Analytical Performance

To demonstrate that the product is safe and performs as intended by the manufacturer, IVD products must undergo performance studies. Analytical performance is one such requirement as described in EU MDR 2017/746, which demonstrates the ability of your device to correctly detect or measure a particular analyte.

Analytical performance studies serve as the foundation for demonstrating the analytical performance of any IVD(s), and the results are recorded in the form of an analytical performance report (APR). Due to its inclusion in the Performance Valuation Report (PER), which serves as a conformity assessment as well, the APR is a vital component in the regulatory approval process for in vitro diagnostic medical devices. A detailed account of the testing and assessment of the In Vitro Diagnostic medical device’s performance may be found in the analytical performance report.

Analytical performance is strictly a technical performance as no correlation with the targeted pathology is required. These studies are often conducted in a laboratory setting and involve testing the diagnostic test using known samples with varying concentrations of the biomarker or parameter.

Samples used: Analytical data can be generated using a mixture of sample types.

• well-characterized clinical samples with a documented history of their collection, handling, and storage;
• Well-documented panels of artificially contrived samples or spiked samples; External Quality Assurance (QA) panels or reference materials.
• Analytical data is necessary to support each proposed sample type. The gathering of whole blood, plasma, and serum datasets is part of this.

The analytical performance data should be summarized as part of the clinical evidence report.

Analytical performance indicators are typically considered similar or even identical across IVDs. These indicators may depend on the assay technology i.e., qualitative, quantitative, or semi-quantitative, and the intended use environment. However, all omissions should be clearly outlined and justified.

Analytical performance, which refers to technical test performance, may include data to demonstrate accuracy (derived from trueness and precision), analytical sensitivity (e.g. limit of detection, limit of quantitation), analytical specificity, linearity, cut-off, measuring interval (range), carry-over, as well as determination of appropriate specimen collection and handling, and endogenous and exogenous interference on assay results.

Clinical and Laboratory Standards Institute (CLSI) guidelines are used to demonstrate analytical performance. Studies must address all the applicable parameters in point (a) of Section 9.1 of Annex I of the IVDR. The relevant performance characteristics, as part of the GSPRs and linked to the analytical features of the IVD should be supported by existing evidence or by generating new evidence.

For performance data generated on earlier versions of the device, include a justification for why the changes do not impact the validity of the data collected and how the data is considered to meet state-of-the-art requirements. To review clinical evidence for the IVD medical device in question, an assessment needs to be made whether the analytical performance data in conjunction with the scientific validity is sufficient to declare conformity with relevant EPs.
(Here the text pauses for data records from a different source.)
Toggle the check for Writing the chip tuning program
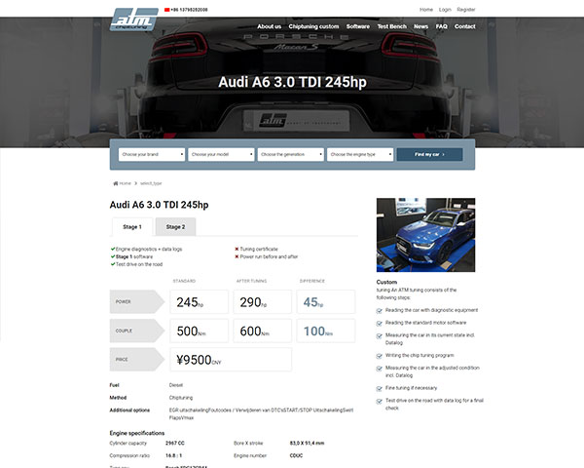The image size is (584, 468). coord(379,355)
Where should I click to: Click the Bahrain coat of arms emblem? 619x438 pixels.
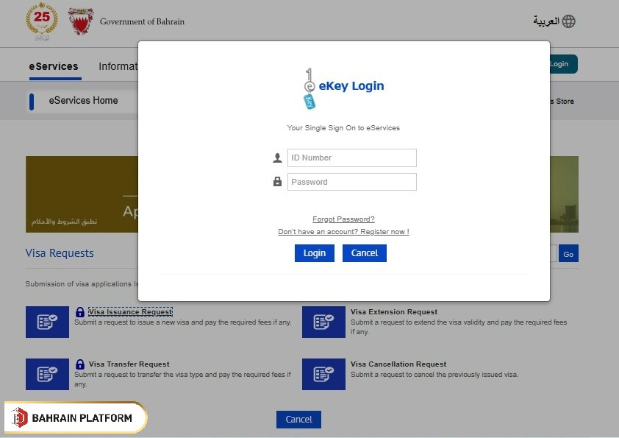coord(81,21)
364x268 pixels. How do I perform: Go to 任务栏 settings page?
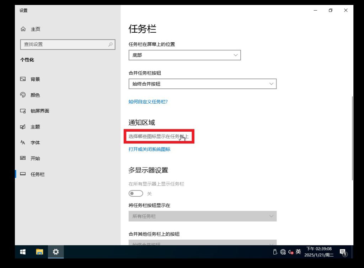pyautogui.click(x=37, y=174)
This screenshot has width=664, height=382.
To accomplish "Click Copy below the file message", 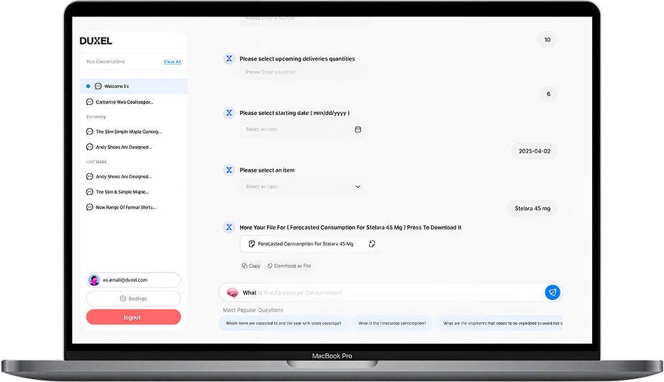I will pos(251,265).
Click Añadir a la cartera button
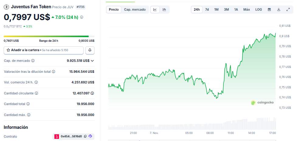Image resolution: width=297 pixels, height=141 pixels. coord(43,50)
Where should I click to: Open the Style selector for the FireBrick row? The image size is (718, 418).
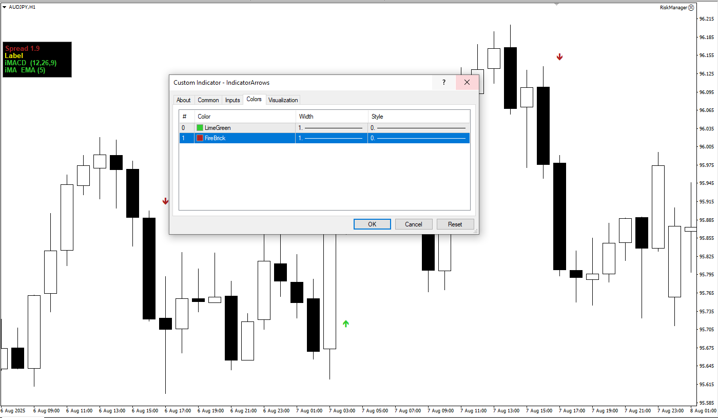(x=418, y=138)
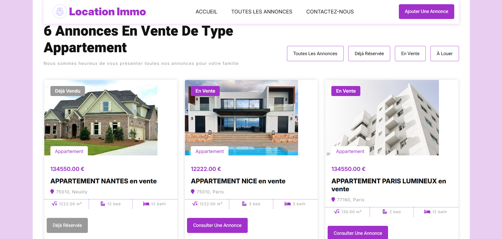Click the bed icon next to 3 bath
Screen dimensions: 502x239
click(288, 204)
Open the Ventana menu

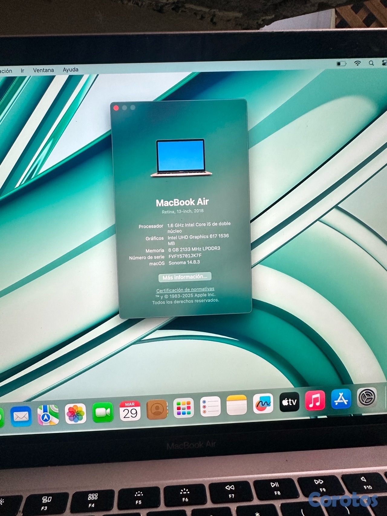tap(43, 70)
For an established and standardized test, information about analytical performance in conjunction with scientific validity information meets the clinical evidence requirements and is sufficient to demonstrate conformity with relevant EPs. For an established and non-standardized test, information about analytical performance in conjunction with scientific validity information alone may not meet the clinical evidence requirements and may not be sufficient to demonstrate conformity with relevant EPs. For a novel test, information about analytical performance in conjunction with scientific validity information alone most likely will not meet the clinical evidence requirements and most likely will not be sufficient to demonstrate conformity with relevant Eps.

Consultants interpret the results, assess the analytical performance characteristics of the IVD device (such as sensitivity, specificity, accuracy, precision, and linearity), and compare them against predefined acceptance criteria and regulatory standards.